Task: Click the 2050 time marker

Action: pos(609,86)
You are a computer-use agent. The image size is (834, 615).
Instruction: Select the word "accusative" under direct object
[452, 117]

## TASK
Copy out each line of the records character for character.

## WRITTEN REPLY
Task: Click the 2050 time marker

Action: pos(609,86)
You are a computer-use agent. The image size is (834, 615).
Instruction: Select the word "accusative" under direct object
[452, 117]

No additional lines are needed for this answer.